Umzug nach Schönefeld - Germania soll als erste Airline vom BER abheben
Wenn alles nach den Plänen von Flughafenchef Mehdorn läuft, wird die Germania im kommenden Frühjahr die ersten Flüge im Probebetrieb des neuen Flughafen BER anbieten. Eine entsprechende Einigung erzielte die Airline mit der Flughafengesellschaft. Zunächst werden die Abflüge von Tegel nach Schönefeld verlagert.
Die Fluggesellschaft Germania soll die ersten Flüge vom neuen Flughafen BER in Schönefeld anbieten. Darauf habe man sich mit der Flughafengesellschaft verständigt, teilte die Airline am Freitag mit.

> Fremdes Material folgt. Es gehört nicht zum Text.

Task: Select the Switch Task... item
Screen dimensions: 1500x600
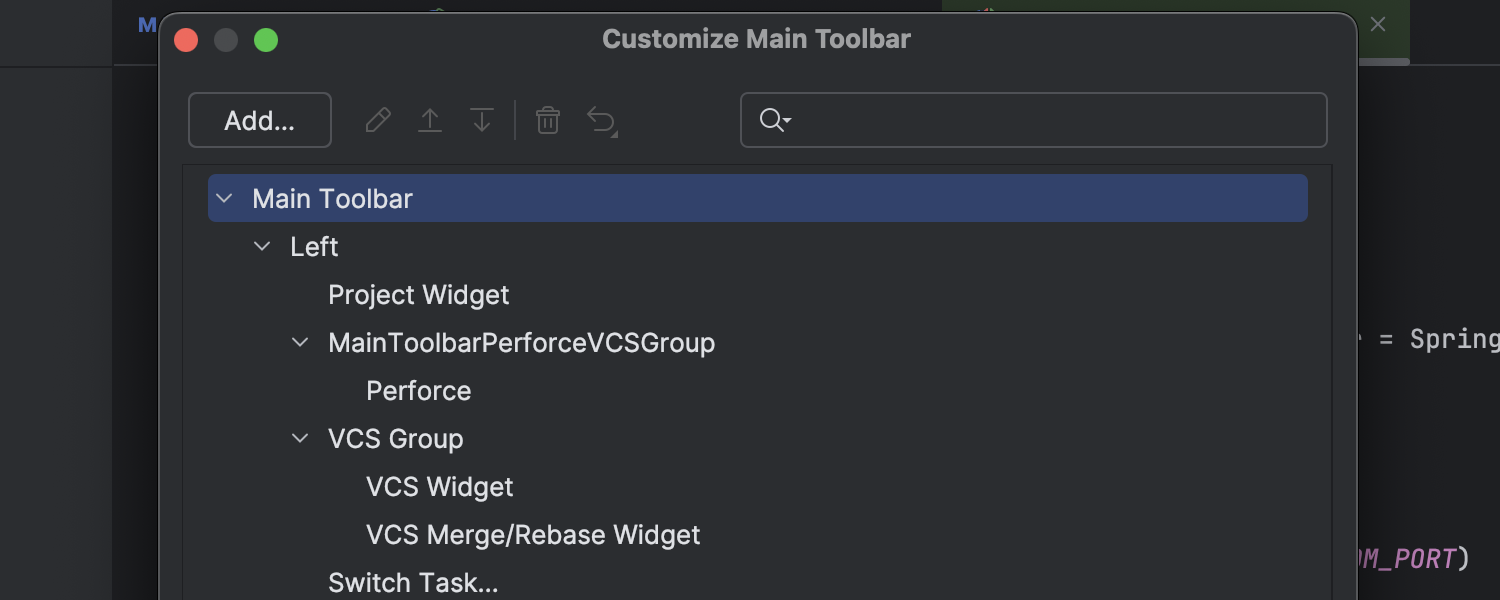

Germania ziehe zum 1. November zunächst von Tegel zum alten Schönefelder Flughafen, um dann im Falle eines Probebetriebs schnell wechseln zu können. Flughafenchef Hartmut Mehdorn will am Nordflügel des BER von Frühjahr an täglich bis zu zehn Maschinen starten lassen. Dem muss der Aufsichtsrat allerdings noch zustimmen.
Germania fliegt unter anderen Ziele in der Türkei, dem Libanon und Mazedonien an.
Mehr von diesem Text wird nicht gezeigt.